The Old Year is perishing into oblivion. The New Year is crowning, with new blessings to bestow. And I am standing in a self-checkout lane listening to a computer tell me there is an unknown item in the bagging area.
There is no cashier around to assist me. At least I THINK you call them “cashiers.” Although they don’t handle much cash anymore.
Yesterday, for example, in a big-name retail store, my cashier paged his manager for help because he didn’t know how to make correct change when I asked him to break a $100-dollar bill. This cashier was in his mid-thirties.
“You can’t call them ‘cashiers’ anymore,” says one fellow shopper, whose self-checkout computer is also saying there is an unknown item in her bagging area.
We are both waiting for assistance. That’s what the computer tells us to do.
“Saying ‘cashier’ is outdated,” my new friend says. “You’re supposed to call them ‘checkout associates.’”
Meanwhile, both our machines are speaking to us, at the same time, using loud, authoritative, apathetic, computerized voices, akin to a 1968 Stanley Kubrick sci-fi film.
My fellow shopper is frazzled, like me. Our self-checkout warning lights are blinking, with huge monolith beacons above our heads.
The whole store is staring at us. Two felons, caught redhanded, committing the very serious offense of forgetting to weigh our produce.
There are flashing messages on both of our display screens, reading, “¡Artículo desconocido en el área de empaquetado!”
Finally an employee finds us.
The young cashier/sales technician/digital-sales associate comes jogging from the breakroom. She is wearing her work vest. She is chewing food, as though we have interrupted her lunch.
She looks just as disgusted with these machines as we are.
She scans her card, punches in the correct code. “We’re short staffed,” she explains.
“I’m sorry,” I say. “It looks like we’ve interrupted your lunch.”
The employee shrugs. “It’s no problem. I’m used to it. They don’t expect me to eat anymore.”
“Whose ‘they?’” I ask.
Shrug. “Bosses. Managers. Supervisors.”
“You’re not allowed to eat?”
“Well, we had an employee quit this week. So now they expect me to watch these stupid machines DURING my lunch break.
“And I certainly can’t eat standing out here, we’re not allowed to eat in front of customers. Yesterday I ate a granola bar while standing here and I got in trouble.”
“That doesn’t sound fair.”
“It ain’t fair. They’re the ones who hired computers instead of people.”
I ask the young woman if she enjoys working with fickle electronics for a living.
She laughs. “No way. But we have to have them. None of our cashiers even know how to count change anymore, even after we train them. They don’t know basic math. Personally, I miss making correct change. I was so fast back in the day.”

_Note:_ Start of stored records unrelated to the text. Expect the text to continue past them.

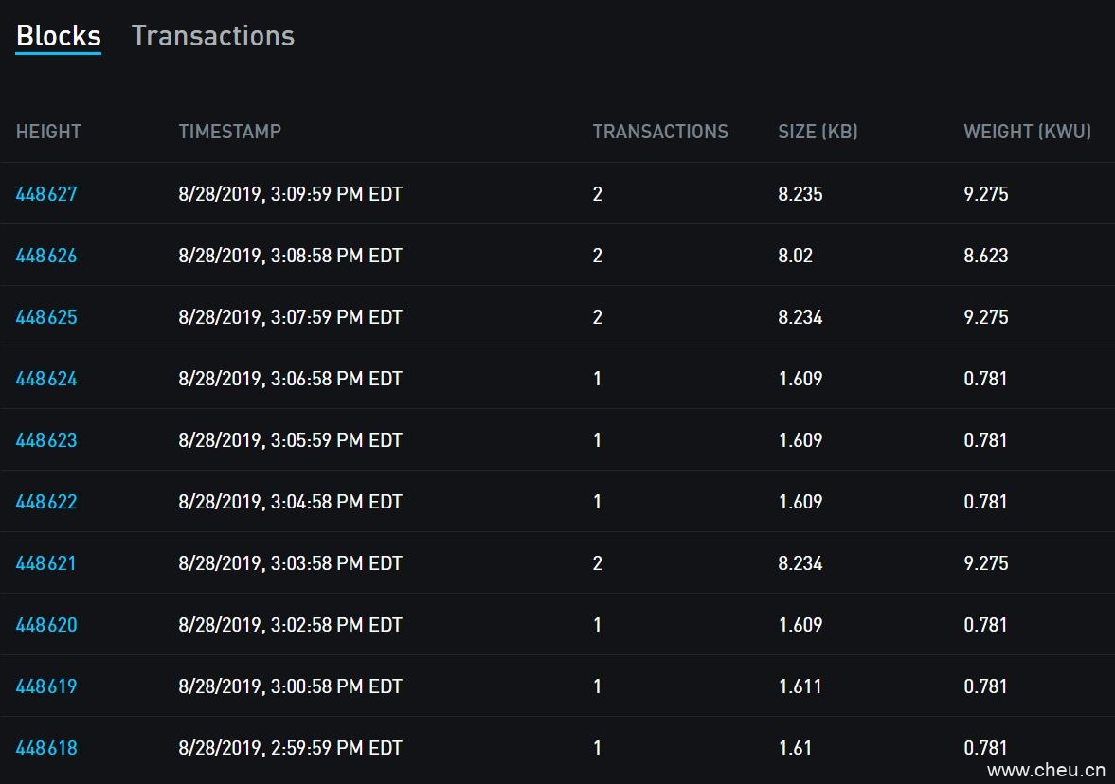View block 448624
The height and width of the screenshot is (784, 1115).
(46, 379)
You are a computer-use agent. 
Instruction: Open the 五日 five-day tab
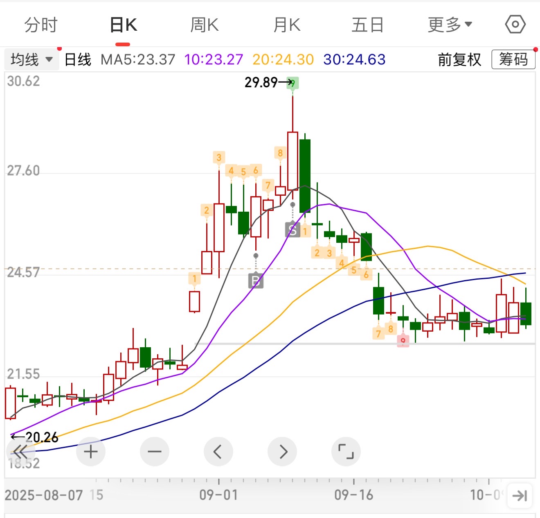[x=367, y=25]
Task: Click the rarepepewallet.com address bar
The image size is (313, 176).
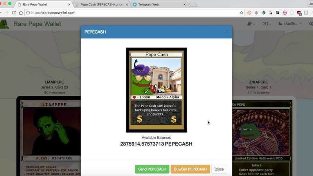Action: point(129,13)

“They don’t know basic math?”
She shakes her head. “They’re too young. They’ve been using cellphone calculators since kindergarten. I had to teach one employee that a quarter is NOT worth $.50 cents, and he was in college.”
“Seriously?” remarks my fellow lawbreaking shopper, whose warning light is still blinking, whose screen is accusing her of premeditated banana theft in Spanish.

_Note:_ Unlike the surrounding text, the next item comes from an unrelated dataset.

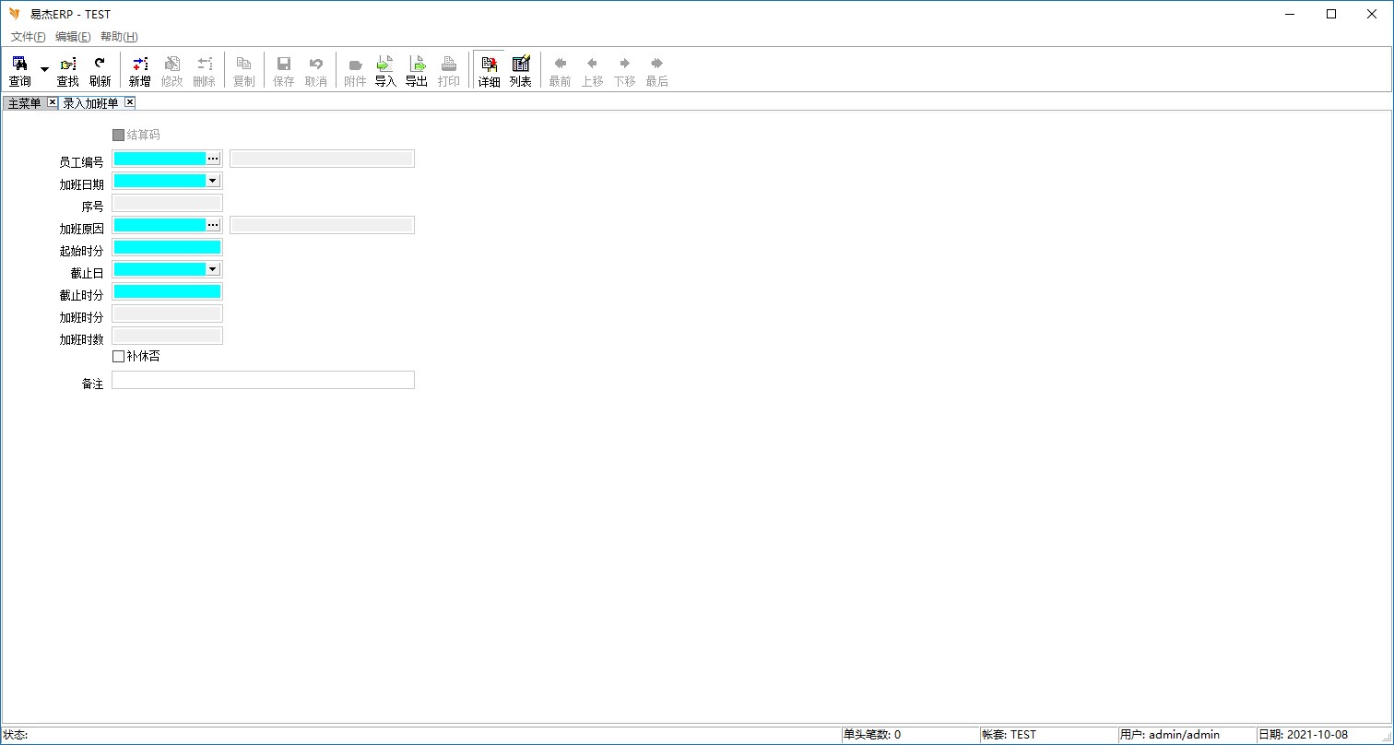This screenshot has height=745, width=1394.
Task: Open the 文件(F) menu
Action: pyautogui.click(x=28, y=37)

“May I ask you a question?” I ask the employee. “What do you think is going to happen to us, now that our whole lives are run by machines?”
“Who’s ‘us?’” the employee asks.
“Society. America. Humans.”
“Don’t know. Someday we prolly won’t even have employees. Just computers. Nobody will ask how you’re doing today. Nobody will smile and tell you to have a nice day. Nobody will even care about customers. There won’t be a human connection at all, just machines to take your money.”
“May I ask you another question?” I say.
“Sure.”
“Can you break a $100?”
She smiles. “I thought you’d never ask.”